> TO DO: Go line by line through the entries below and copy those containing the string "Guides".

START SOURCE DATA

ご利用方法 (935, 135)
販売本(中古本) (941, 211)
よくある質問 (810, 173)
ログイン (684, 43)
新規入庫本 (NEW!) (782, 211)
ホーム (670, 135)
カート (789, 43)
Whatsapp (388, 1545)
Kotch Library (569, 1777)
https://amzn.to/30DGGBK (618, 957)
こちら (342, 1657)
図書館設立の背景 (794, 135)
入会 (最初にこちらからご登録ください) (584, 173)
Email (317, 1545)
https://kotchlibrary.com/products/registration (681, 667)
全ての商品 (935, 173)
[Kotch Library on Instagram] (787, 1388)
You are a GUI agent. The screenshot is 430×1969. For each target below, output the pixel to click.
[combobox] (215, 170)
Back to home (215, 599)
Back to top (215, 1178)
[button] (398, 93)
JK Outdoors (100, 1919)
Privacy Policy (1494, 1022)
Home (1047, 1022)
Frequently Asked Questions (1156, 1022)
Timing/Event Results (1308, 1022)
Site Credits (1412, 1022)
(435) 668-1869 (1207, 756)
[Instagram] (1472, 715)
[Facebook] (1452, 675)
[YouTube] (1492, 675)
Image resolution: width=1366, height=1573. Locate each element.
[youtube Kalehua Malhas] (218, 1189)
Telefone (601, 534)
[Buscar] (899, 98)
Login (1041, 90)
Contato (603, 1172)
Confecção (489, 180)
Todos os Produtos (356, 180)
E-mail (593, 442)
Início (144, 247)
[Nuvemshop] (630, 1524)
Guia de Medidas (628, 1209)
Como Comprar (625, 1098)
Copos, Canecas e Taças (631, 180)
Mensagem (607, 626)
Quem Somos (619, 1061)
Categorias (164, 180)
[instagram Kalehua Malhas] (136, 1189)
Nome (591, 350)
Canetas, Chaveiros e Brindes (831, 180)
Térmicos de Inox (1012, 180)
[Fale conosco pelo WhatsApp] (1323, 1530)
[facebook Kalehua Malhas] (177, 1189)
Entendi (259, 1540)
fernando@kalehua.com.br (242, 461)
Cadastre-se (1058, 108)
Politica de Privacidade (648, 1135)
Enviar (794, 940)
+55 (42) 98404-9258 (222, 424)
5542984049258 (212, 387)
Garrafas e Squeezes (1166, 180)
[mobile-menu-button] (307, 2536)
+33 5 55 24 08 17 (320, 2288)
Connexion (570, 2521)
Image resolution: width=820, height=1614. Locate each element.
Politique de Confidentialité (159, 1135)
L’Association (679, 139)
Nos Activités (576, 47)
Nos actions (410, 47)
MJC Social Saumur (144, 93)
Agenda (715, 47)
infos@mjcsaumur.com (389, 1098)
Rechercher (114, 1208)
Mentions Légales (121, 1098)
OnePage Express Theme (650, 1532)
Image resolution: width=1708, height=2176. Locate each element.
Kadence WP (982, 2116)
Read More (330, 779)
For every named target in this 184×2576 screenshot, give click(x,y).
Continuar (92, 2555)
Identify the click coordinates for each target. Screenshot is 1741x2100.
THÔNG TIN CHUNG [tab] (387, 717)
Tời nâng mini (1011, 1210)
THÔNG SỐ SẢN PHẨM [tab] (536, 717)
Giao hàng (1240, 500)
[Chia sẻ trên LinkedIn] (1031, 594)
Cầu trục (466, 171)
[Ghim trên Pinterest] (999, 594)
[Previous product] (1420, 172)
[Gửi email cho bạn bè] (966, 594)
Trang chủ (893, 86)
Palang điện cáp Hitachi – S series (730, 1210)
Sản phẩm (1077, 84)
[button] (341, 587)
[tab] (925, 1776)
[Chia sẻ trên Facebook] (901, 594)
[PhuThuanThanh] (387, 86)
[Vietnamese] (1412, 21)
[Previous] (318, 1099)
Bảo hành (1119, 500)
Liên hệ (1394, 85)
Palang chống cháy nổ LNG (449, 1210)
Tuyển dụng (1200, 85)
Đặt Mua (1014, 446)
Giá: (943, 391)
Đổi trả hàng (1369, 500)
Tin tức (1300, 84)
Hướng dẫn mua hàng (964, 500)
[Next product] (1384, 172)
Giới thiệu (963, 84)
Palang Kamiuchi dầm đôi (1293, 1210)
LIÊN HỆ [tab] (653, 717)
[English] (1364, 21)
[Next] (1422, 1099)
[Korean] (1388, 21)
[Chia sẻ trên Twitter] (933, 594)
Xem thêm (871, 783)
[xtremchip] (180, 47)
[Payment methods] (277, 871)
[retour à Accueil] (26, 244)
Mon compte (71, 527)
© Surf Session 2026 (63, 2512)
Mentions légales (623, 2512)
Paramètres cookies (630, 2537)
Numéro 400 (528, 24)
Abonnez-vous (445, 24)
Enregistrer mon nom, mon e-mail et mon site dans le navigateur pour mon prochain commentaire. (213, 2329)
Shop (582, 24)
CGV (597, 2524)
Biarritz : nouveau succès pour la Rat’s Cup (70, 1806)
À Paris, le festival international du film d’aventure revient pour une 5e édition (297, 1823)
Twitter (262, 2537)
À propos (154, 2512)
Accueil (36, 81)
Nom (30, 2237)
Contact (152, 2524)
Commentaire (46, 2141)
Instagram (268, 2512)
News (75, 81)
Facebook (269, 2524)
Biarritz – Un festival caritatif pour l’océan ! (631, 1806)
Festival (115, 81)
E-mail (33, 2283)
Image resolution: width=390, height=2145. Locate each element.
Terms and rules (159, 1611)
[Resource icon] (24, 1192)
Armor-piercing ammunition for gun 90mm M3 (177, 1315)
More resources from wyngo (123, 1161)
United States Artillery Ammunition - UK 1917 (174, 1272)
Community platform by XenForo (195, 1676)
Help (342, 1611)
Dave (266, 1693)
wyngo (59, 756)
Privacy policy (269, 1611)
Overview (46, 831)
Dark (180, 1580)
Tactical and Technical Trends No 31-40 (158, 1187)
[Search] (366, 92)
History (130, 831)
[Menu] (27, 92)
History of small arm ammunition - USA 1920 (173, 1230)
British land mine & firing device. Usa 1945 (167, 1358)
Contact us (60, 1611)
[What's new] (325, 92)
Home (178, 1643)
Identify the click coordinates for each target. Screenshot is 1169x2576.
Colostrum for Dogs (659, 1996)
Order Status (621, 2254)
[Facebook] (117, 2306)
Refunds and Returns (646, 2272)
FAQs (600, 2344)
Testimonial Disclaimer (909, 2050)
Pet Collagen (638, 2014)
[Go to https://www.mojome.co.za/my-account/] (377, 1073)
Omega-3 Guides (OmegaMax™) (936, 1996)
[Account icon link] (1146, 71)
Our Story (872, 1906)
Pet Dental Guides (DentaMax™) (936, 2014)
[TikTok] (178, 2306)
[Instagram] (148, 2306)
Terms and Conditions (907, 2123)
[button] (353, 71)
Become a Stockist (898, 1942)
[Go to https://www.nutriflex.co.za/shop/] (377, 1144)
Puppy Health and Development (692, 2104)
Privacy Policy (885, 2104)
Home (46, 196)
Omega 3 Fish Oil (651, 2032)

END SOURCE DATA

> ANSWER TO THIS TASK:
Omega-3 Guides (OmegaMax™) (936, 1996)
Pet Dental Guides (DentaMax™) (936, 2014)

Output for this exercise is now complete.